▶ _WHAT YOU ARE ASKED TO DO_: Your response should be the lines from the one containing "February 2019 (2053, 699)" through the end of the material, copied exactly and with nothing added.

DATA SHOWN: Begin

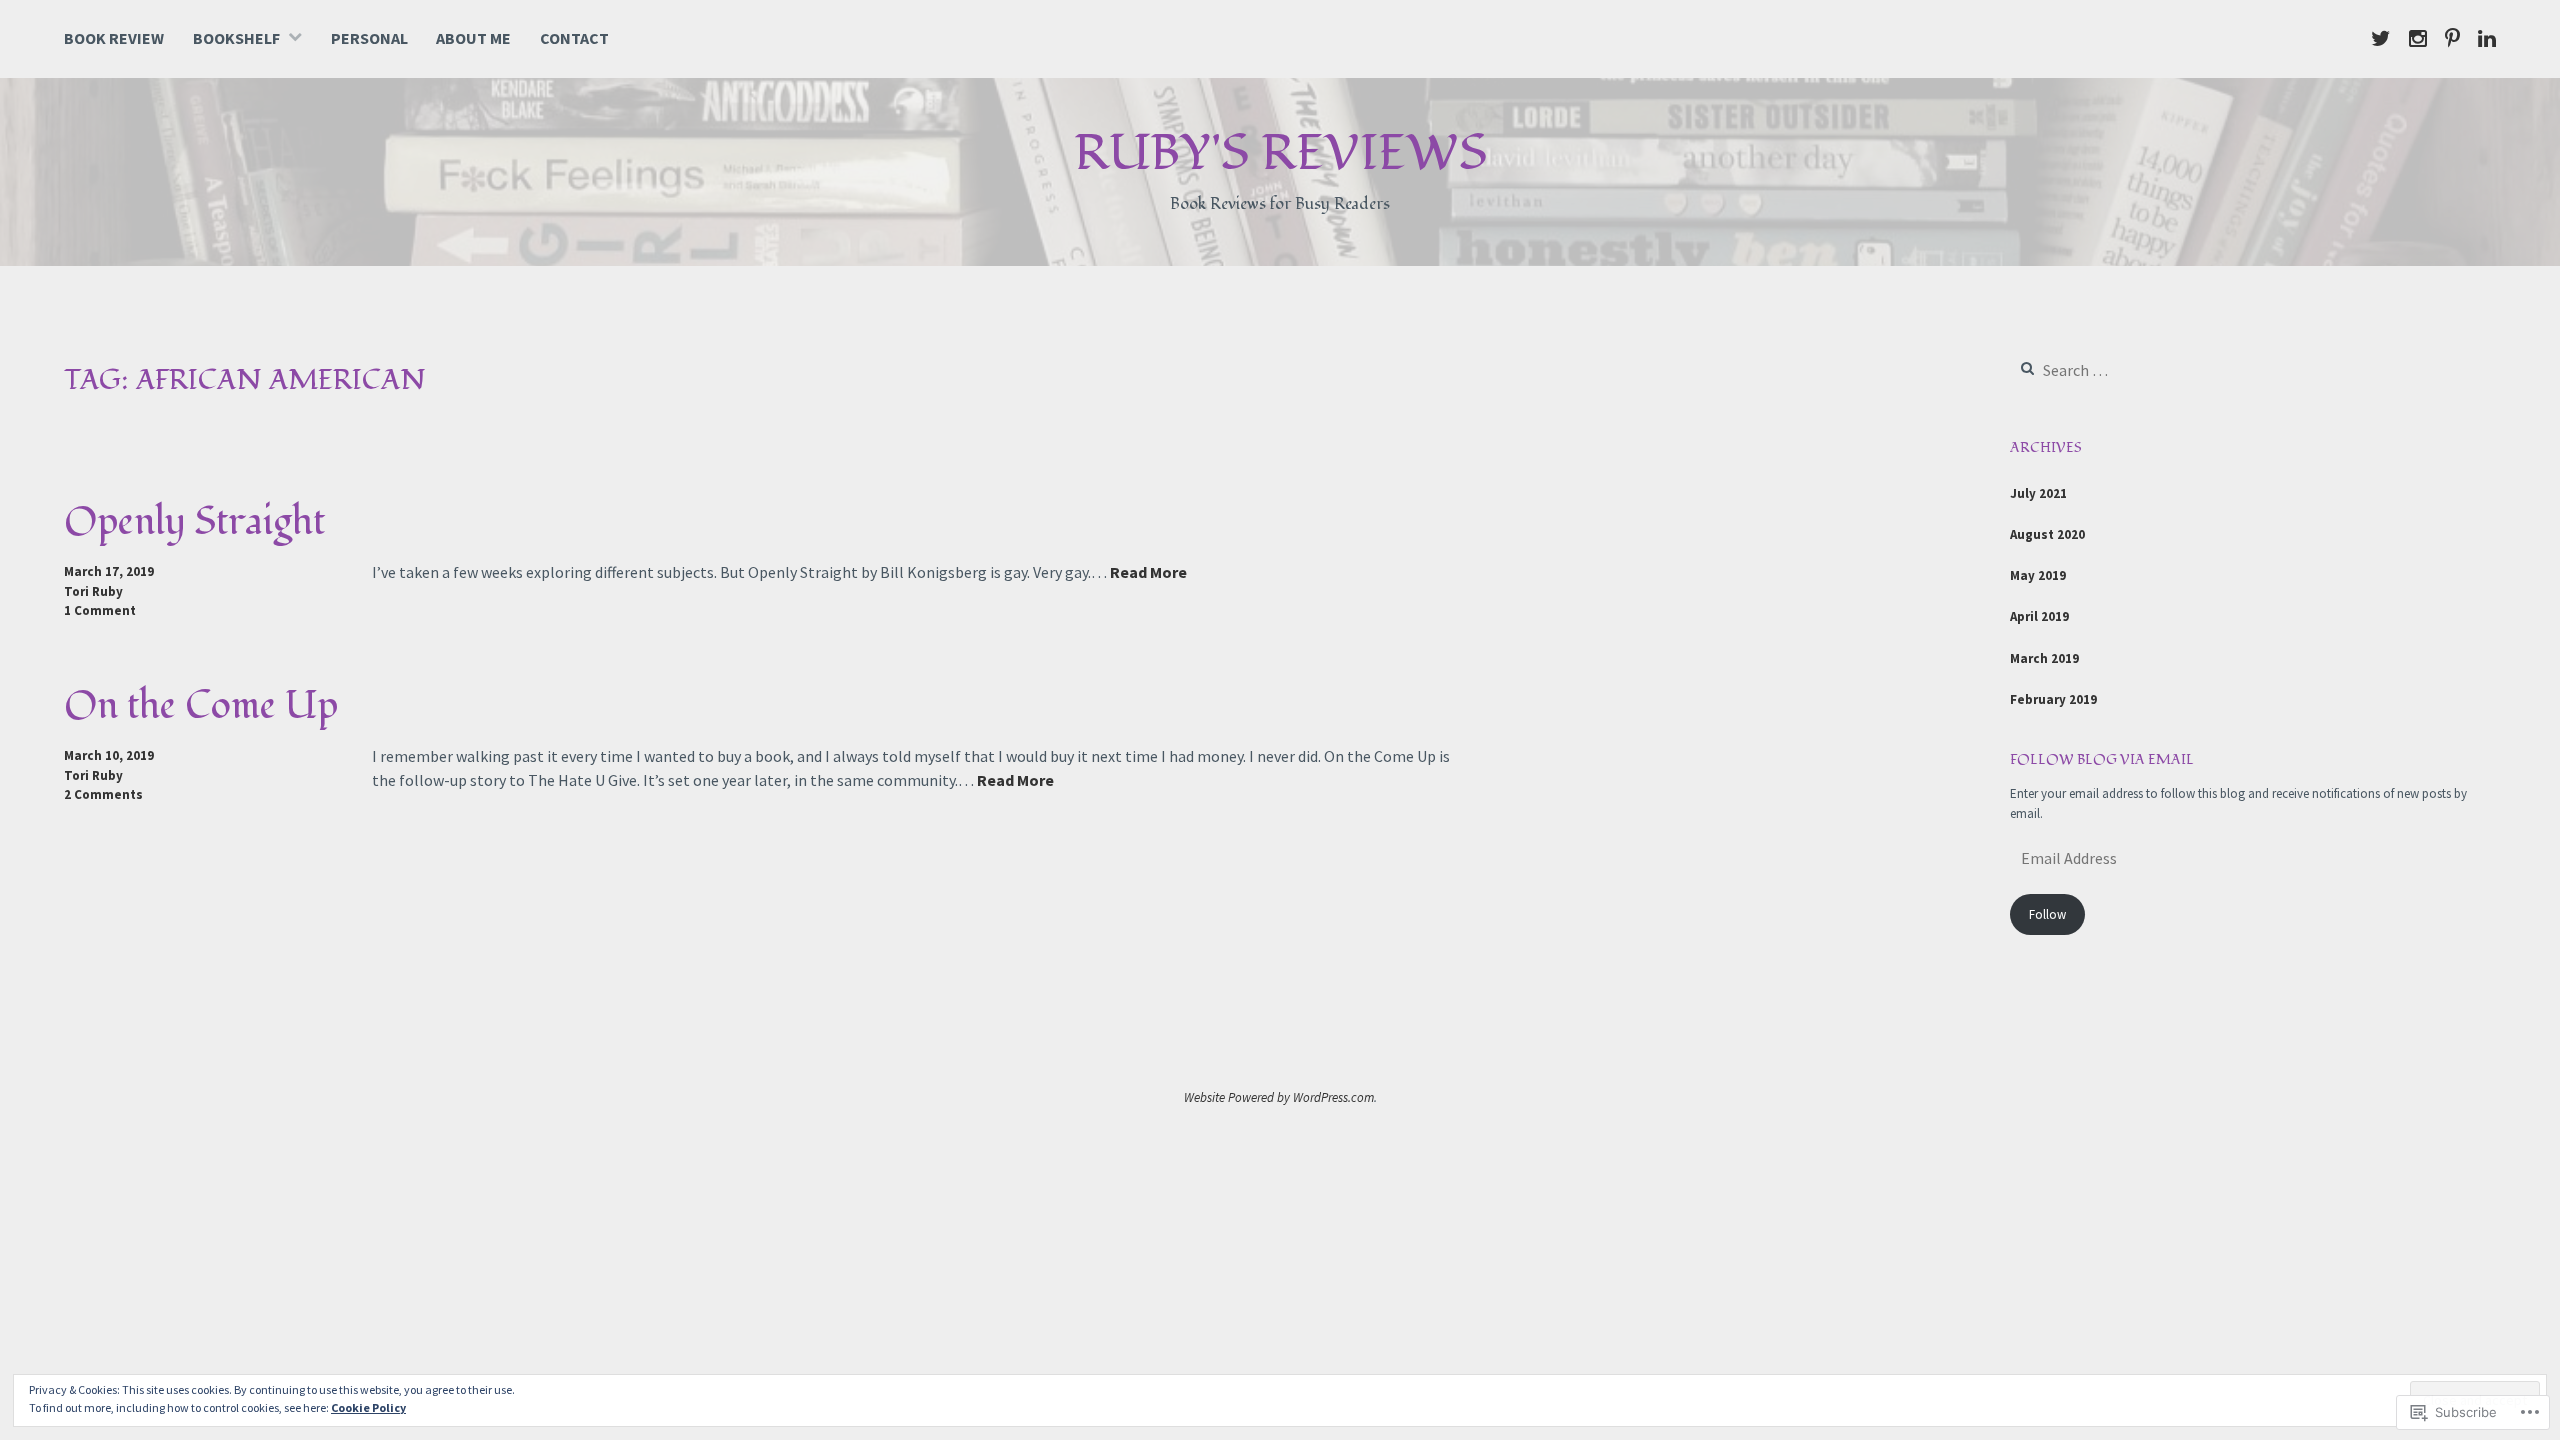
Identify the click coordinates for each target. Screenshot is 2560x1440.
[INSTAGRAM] (2418, 37)
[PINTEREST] (2452, 37)
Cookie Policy (368, 1407)
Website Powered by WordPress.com (1279, 1097)
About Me (473, 38)
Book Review (114, 38)
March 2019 (2044, 658)
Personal (369, 38)
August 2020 (2047, 534)
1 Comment (100, 610)
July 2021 (2038, 493)
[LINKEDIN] (2487, 37)
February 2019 (2053, 699)
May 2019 (2038, 575)
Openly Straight (194, 522)
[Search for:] (2134, 371)
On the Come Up (201, 706)
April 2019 (2039, 616)
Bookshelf (236, 38)
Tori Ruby (93, 591)
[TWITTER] (2381, 37)
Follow (2047, 914)
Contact (574, 38)
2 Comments (103, 794)
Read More (1148, 573)
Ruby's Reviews (1280, 153)
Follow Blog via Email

DATA SHOWN: End

▶ _RESULT_:
February 2019 (2053, 699)
May 2019 (2038, 575)
Openly Straight (194, 522)
[Search for:] (2134, 371)
On the Come Up (201, 706)
April 2019 (2039, 616)
Bookshelf (236, 38)
Tori Ruby (93, 591)
[TWITTER] (2381, 37)
Follow (2047, 914)
Contact (574, 38)
2 Comments (103, 794)
Read More (1148, 573)
Ruby's Reviews (1280, 153)
Follow Blog via Email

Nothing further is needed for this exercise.